Mediaset Premium da in Pole l’ex romanista Rudi Garcia, fresco di impresa col Marsiglia, avendolo portato dal dodicesimo posto alla finale di Europa league. E oggi risulta libero. Il vantaggio sarebbe che già conosce il calcio italiano, ma bisogna capire che intenzioni abbia. Difficilmente accetterà un ruolo di traghettatore.

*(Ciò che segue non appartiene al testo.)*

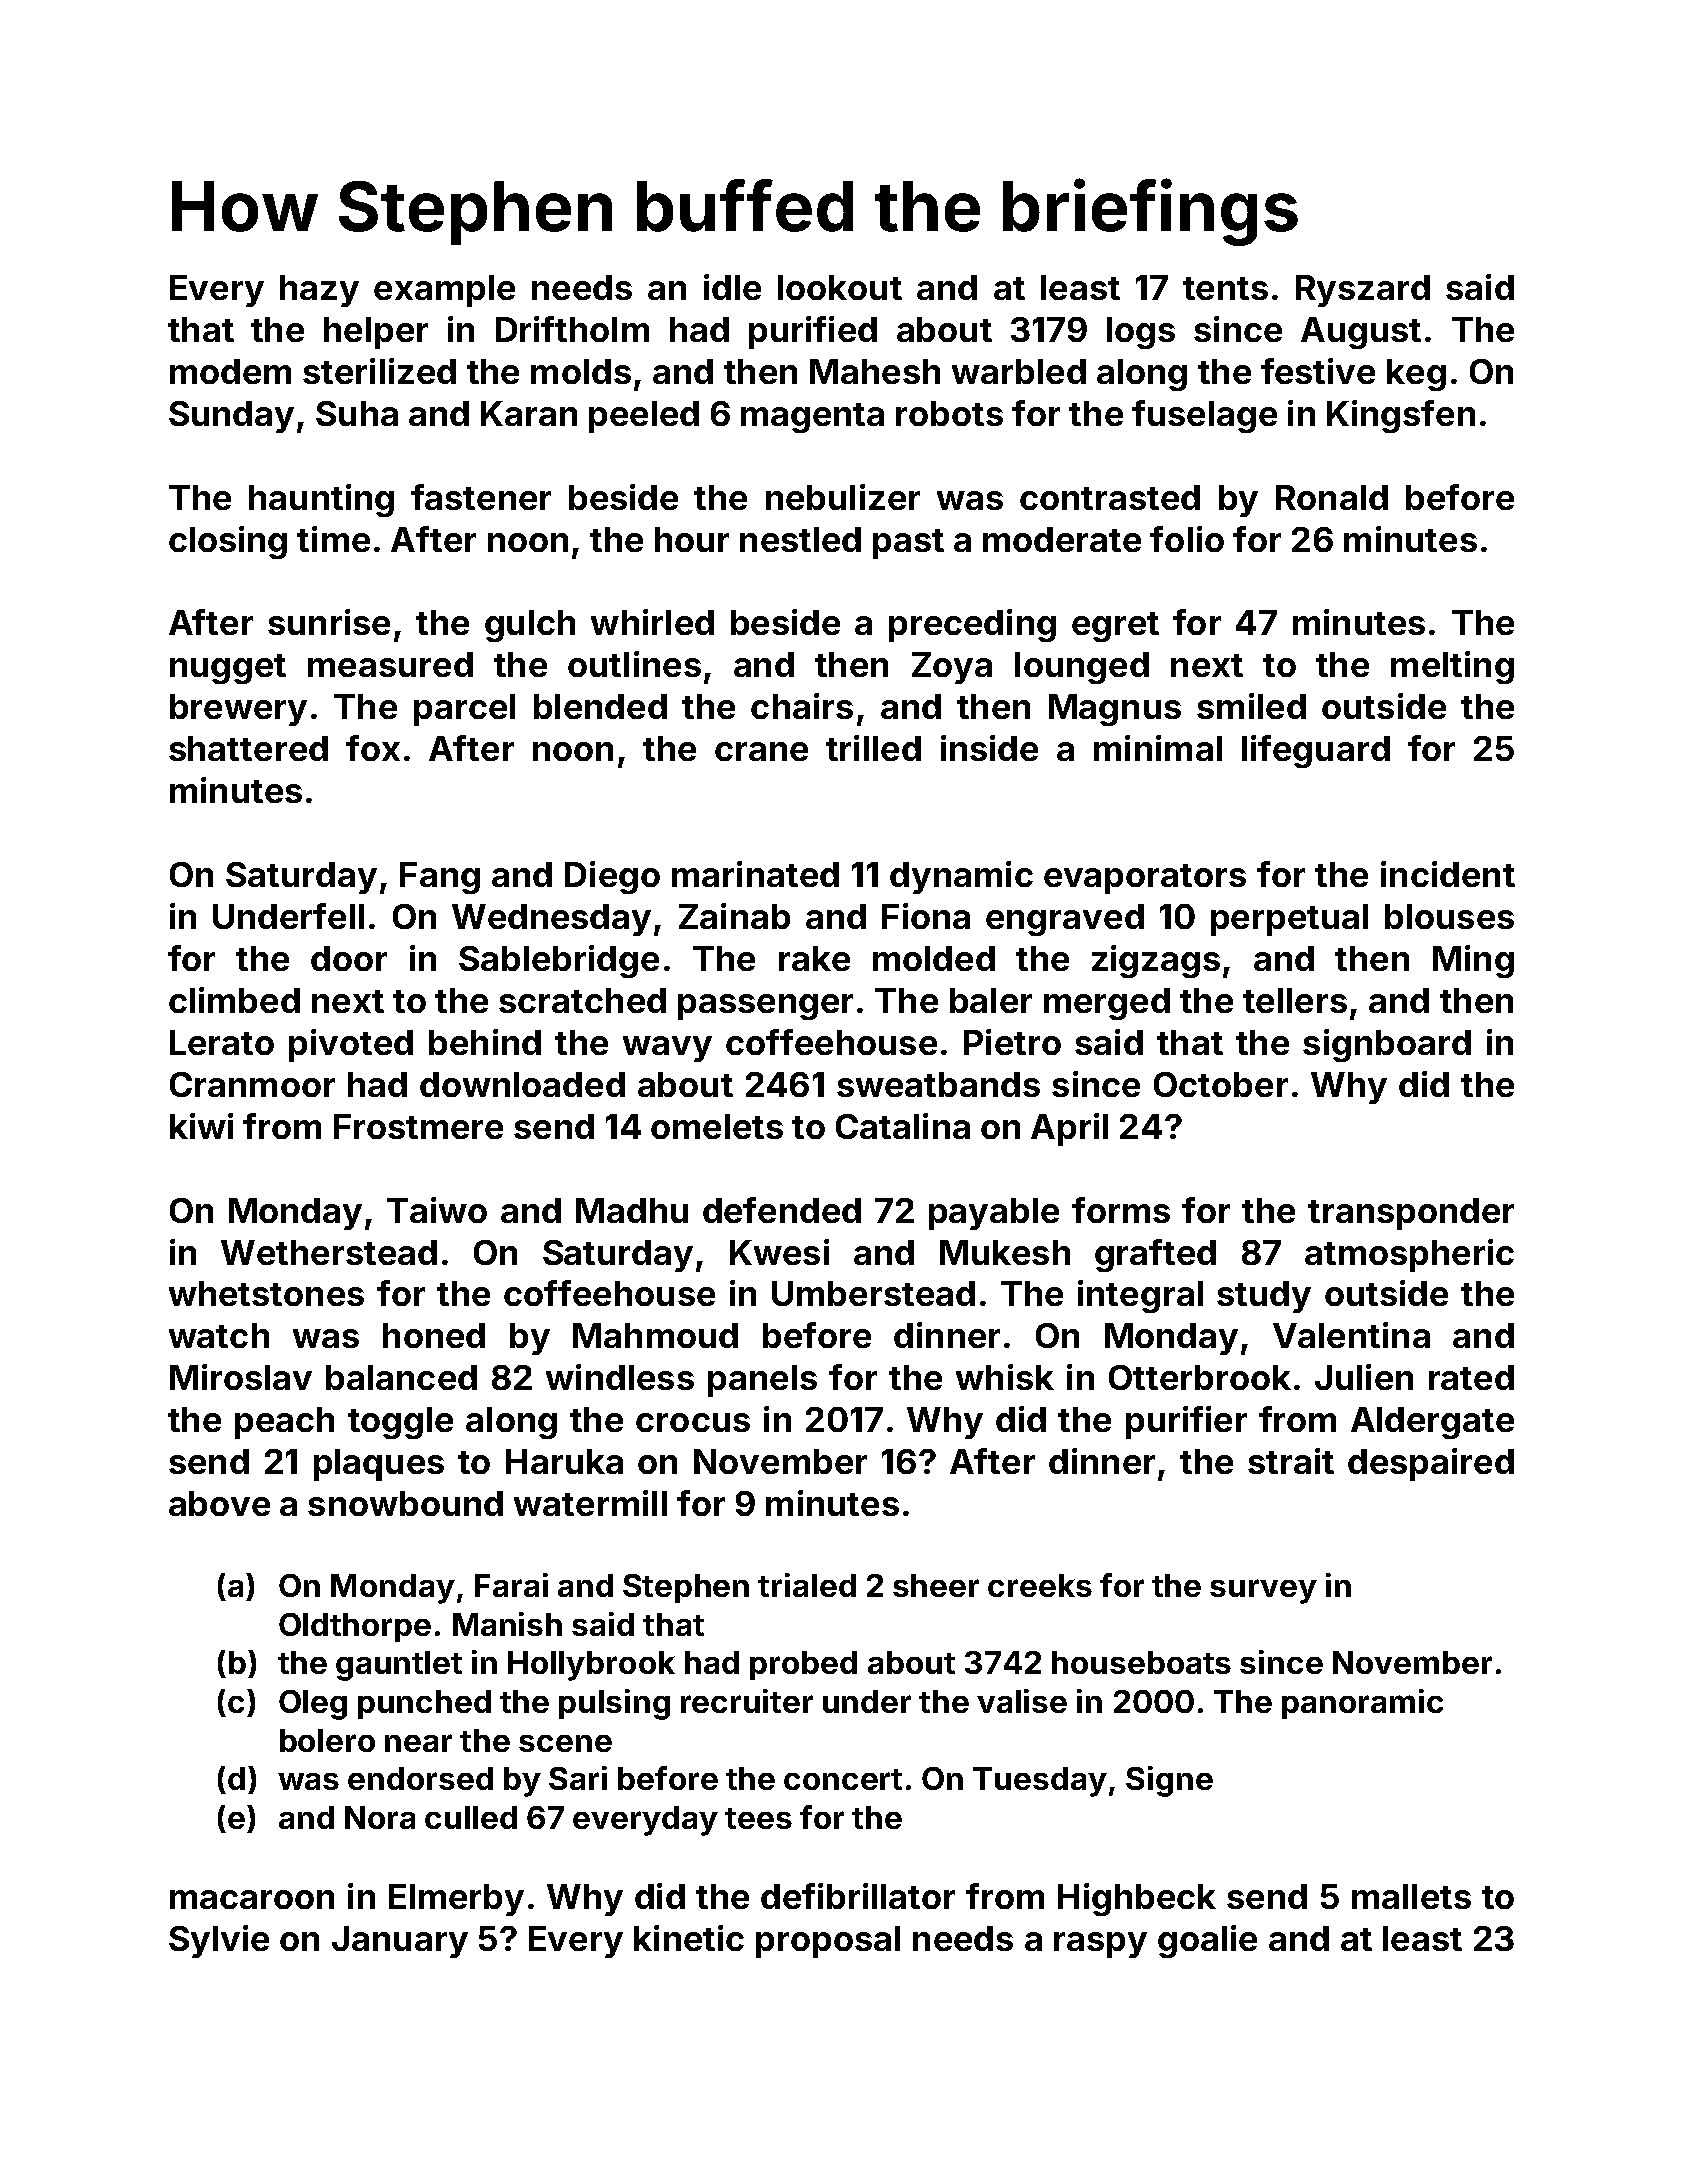  Describe the element at coordinates (228, 669) in the image. I see `nugget` at that location.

Come riporta Virgilio, da giorni si fa il nome di Claudio Ranieri, di recente ex Leicester e Roma, che potrebbe subentrare senza gravare troppo sulle casse della società. Un allenatore chiamato spesso con successo “a mettere le cose a posto”. Ma che in genere, alla distanza, risulta fallimentare e superato.

Ancora sotto contratto con l’Inter, si è fatto anche il nome di Luciano Spalletti. Il quale accetterebbe la proposta rossonera solo se gli arrivassero garanzie tecniche all’altezza e ovviamente non per fare il traghettatore.

Si è rifatto anche il nome di Gennaro Gattuso, ormai ribattezzabile in casa rossonera alla Gava come “rieccolo”. E’ da molti rimpianto, e il Milan valuta l’ipotesi di un clamoroso ritorno, dopo la rottura della scorsa estate.

Molto più improbabile invece un ritorno sulla panchina rossonera di Allegri, che percepisce un ingaggio troppo alto per le casse del club.

Arsene Wenger, veterano della panchina, era stato accostato al Milan in estate dopo l’arrivo di Gazidis: potrebbe esserci un ritorno di fiamma. Ma anche qui parliamo di cifre importanti e di un progetto da mettere in piedi.

Esonerato dal Valencia solo pochi giorni fa, Marcelino è una delle ipotesi estere per la panchina del Diavolo.

Infine, si fanno anche i nomi di Schevchenko (CT dell’Ucraina) e di Roberto Donadoni. Ormai fermo da più di un anno. Personaggi che conoscono bene l’ambiente rossonero e che potrebbero fungere da traghettatori ed eventualmente riconfermati in caso di un buon posizionamento.